_Task item_: Copy every line from the material below that holds "computer".

_Records supplied_:
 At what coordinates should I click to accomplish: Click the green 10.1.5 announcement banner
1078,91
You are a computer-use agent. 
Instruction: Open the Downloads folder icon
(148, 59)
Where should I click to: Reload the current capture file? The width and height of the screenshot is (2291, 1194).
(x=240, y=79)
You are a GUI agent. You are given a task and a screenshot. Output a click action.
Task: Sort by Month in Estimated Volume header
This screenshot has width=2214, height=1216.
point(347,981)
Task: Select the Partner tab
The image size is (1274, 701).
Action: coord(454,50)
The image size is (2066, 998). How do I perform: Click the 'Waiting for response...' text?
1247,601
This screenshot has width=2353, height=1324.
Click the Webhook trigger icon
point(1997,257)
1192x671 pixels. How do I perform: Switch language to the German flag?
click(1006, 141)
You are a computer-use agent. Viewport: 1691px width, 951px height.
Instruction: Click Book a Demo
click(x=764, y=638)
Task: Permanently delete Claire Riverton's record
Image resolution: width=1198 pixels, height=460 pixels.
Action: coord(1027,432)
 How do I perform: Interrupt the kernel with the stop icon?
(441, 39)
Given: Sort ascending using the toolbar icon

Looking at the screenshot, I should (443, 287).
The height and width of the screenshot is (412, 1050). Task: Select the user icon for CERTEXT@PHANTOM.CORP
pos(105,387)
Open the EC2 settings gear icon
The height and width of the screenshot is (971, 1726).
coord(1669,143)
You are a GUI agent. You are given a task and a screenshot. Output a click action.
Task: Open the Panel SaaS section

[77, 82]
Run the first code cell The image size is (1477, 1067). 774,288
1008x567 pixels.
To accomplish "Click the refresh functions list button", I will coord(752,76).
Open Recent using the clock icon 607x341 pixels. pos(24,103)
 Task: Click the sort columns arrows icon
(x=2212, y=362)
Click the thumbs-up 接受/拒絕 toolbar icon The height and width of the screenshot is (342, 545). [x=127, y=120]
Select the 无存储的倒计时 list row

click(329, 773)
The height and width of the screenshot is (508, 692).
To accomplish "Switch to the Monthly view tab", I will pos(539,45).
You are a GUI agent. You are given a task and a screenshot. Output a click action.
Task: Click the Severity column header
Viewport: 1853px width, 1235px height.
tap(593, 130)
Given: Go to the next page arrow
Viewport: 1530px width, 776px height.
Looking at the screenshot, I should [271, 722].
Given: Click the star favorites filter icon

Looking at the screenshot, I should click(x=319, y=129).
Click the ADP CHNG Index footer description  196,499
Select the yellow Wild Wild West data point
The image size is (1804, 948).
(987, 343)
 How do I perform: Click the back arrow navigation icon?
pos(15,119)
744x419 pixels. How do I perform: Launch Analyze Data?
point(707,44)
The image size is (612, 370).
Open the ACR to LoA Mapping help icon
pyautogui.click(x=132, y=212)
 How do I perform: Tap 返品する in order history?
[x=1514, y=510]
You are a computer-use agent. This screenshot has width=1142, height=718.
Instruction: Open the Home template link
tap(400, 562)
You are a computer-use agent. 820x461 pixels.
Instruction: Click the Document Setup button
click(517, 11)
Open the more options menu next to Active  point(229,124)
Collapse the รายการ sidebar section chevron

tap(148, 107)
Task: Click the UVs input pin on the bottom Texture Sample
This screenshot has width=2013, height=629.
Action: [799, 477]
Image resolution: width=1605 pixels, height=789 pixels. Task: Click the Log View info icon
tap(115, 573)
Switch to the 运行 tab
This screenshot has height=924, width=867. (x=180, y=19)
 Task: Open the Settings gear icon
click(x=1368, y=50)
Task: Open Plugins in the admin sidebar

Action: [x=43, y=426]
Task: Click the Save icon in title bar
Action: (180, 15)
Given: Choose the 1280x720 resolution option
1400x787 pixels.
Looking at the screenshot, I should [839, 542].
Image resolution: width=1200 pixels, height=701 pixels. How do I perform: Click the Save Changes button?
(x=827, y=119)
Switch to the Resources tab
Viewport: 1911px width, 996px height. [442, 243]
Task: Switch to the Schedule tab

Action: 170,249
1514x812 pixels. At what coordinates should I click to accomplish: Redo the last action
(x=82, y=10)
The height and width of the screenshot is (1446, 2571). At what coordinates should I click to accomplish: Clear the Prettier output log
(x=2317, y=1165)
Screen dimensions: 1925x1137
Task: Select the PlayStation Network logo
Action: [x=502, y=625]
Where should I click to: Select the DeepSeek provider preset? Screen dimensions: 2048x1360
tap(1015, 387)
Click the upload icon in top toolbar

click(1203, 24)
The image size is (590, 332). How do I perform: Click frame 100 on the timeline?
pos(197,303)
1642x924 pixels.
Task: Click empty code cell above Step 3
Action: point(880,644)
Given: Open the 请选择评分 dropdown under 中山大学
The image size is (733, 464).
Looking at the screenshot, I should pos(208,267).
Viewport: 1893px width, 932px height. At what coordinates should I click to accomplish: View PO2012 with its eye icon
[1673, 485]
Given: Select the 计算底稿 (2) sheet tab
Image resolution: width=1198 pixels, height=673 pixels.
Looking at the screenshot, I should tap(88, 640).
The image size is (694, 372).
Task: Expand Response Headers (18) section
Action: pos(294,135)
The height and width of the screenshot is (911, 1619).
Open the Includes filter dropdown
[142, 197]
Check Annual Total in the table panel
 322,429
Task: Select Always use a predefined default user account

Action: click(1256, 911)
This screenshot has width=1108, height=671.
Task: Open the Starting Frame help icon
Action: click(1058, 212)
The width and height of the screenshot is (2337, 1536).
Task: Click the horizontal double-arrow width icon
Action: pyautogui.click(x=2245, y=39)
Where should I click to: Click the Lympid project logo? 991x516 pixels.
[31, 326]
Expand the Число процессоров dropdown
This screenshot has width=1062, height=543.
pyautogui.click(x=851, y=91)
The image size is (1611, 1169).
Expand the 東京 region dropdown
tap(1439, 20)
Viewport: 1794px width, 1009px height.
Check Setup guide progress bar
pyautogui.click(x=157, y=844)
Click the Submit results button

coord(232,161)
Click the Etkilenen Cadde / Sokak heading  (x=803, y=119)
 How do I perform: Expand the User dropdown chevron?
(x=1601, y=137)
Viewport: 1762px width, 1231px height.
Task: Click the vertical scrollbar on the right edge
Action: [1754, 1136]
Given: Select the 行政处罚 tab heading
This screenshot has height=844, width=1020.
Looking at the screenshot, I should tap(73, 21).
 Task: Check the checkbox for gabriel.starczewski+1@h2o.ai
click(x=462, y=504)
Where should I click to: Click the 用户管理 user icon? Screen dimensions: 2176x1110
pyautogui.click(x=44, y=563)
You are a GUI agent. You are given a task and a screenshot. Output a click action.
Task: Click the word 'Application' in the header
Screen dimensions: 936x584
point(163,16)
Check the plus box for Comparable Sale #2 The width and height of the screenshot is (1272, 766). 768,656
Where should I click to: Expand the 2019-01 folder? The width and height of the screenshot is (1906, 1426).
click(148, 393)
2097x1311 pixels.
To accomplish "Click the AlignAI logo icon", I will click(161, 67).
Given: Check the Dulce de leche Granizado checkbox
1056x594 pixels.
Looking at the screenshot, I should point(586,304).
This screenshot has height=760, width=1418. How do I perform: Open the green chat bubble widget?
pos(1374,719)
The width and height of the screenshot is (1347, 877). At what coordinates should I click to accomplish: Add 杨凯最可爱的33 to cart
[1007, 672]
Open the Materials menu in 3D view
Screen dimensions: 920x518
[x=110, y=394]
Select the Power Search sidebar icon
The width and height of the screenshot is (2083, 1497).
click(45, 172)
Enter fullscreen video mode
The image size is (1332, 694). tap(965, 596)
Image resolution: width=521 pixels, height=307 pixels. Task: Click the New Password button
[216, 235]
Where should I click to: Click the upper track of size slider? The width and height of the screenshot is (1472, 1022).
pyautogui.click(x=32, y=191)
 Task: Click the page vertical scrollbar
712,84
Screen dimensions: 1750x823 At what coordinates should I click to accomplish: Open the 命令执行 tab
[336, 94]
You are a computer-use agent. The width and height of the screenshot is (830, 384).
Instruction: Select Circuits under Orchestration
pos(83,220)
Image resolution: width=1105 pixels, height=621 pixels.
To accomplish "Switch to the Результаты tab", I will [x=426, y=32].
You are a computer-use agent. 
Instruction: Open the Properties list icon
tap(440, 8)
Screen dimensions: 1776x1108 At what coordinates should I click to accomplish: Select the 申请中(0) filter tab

_Output for this task_:
You are a computer-use agent. 
You are a computer-use agent. Viewport: 1691px width, 951px height.
You are a computer-use agent. This screenshot has width=1142, height=718.
You are a computer-use agent. 820x461 pixels.
You are a computer-use agent. The width and height of the screenshot is (830, 384).
You are a computer-use agent. 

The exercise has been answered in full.